As is well known by now (1, 2), Nemeroff appears to have not been particularly forthcoming about the huge amounts he was making while moonlighting for every drug company on the planet (see below) despite requirements that he do so. According to psychiatrist Danny Carlat:
From 2000 to 2006, GSK paid Nemeroff a total of $960,488. Note that this was not research grant money, or money for Emory's psychiatry department. These were fees that went into his personal bank account, which he earned by either sitting on GSK's Advisory Board, or speaking to doctors about GSK products. His typical fee for a talk was $3500 plus expenses, but sometimes he made more.According to a GSK document hosted by Senator Charles Grassley, Nemeroff took in over $20 grand in one month from speaking engagements for GSK. Not bad work if you can get it, eh? And this month doesn't seem unusual for Nemeroff. These are only his speeches for GSK -- he also gave speeches for several other companies. The document goes on and on -- 39 pages of paid speech listings, nearly all of them featuring Nemeroff. I just picked 03-30-00 to 04-30-00 because they were on the first pages of the document, which covers expenses from 2000 to 2008 for Dr. Bling Bling.

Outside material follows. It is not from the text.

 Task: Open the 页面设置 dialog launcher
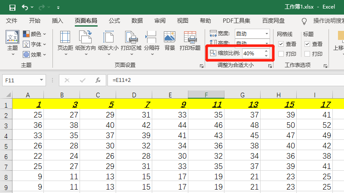[202, 66]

Of this $960,488, the total amount he disclosed to Emory [his employer, to whom he was required to report such income] was $34,998.
Nemeroff GSK Honoraria from March 30, 2000 to April 30, 2000
|04/20/2000||$4175 (includes some 'expenses'; I suspect $4000 was the speaking fee)|
|TOTAL||$21, 175 (probably $21,000 excluding travel expenses)|
Imagine making $20k in a month for basically reading slides a few times that were quite possibly entirely written by a drug company. And many of these talks were accompanied by posh meals, the kind that myself and most of my readers might eat once or twice a year.

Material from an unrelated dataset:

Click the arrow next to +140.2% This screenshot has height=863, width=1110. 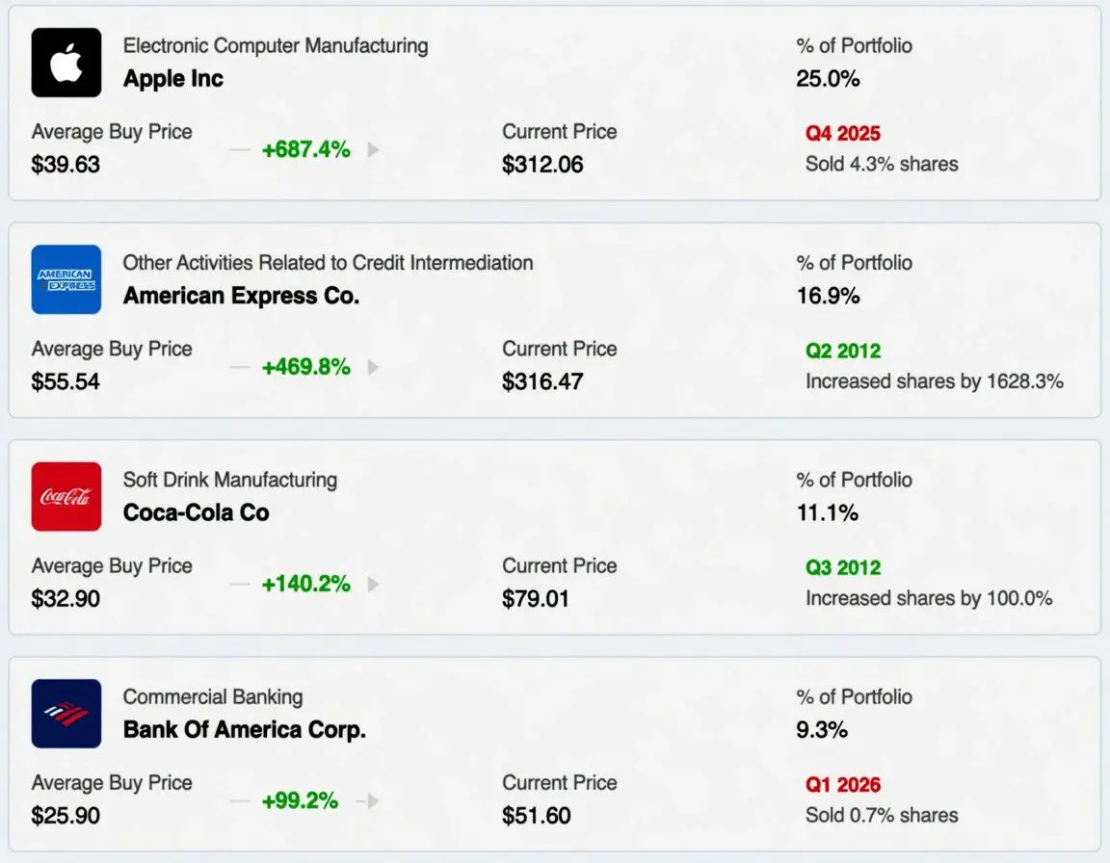373,585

Here's a Nemeroff disclosure from a recent journal article:
Dr Nemeroff has received grants from or performed research for the American Foundation for Suicide Prevention, AstraZeneca, Bristol-Myers Squibb, Forest Laboratories, Inc, Janssen Pharmaceutica, NARSAD: TheMental Health Research Association, the National Institute of Mental Health, Pfizer Pharmaceuticals, and Wyeth-Ayerst Laboratories; has been a consultant to Abbott Laboratories, Acadia Pharmaceuticals, Bristol-Myers Squibb, Corcept Therapeutics, Cypress Bioscience, Cyberonics, Eli Lilly and Co, Entrepreneur’s Fund, Forest Laboratories, Inc, GlaxoSmithKline, i3 DLN, Janssen Pharmaceutica, Lundbeck, Otsuka America Pharmaceutical, Inc, Pfizer Pharmaceuticals, Quintiles Transnational, UCB Pharma, and Wyeth-Ayerst Laboratories; has been on the speakers bureau for Abbott Laboratories, GlaxoSmithKline, Janssen Pharmaceutica, and Pfizer Pharmaceuticals; is a stockholder in Acadia Pharmaceuticals, Corcept Therapeutics, Cypress Bioscience, and NovaDel Pharma Inc; is on the board of directors of the American Foundation for Suicide Prevention, the American Psychiatric Institute for Research and Education, the George West Mental Health Foundation, NovaDel Pharma Inc, and the National Foundation for Mental Health; holds patents on a method and devices for transdermal delivery of lithium (US 6,375,990 B1) and on a method to estimate serotonin and norepinephrine transporter occupancy after drug treatment using patient or animal serum (provisional filing April 2001); and holds equity in Reevax, BMC-JR LLC, and CeNeRx.No, I didn't make that up. As Ed Silverman wrote at Pharmalot, "It also raises a question - when he did find time to do anything else?"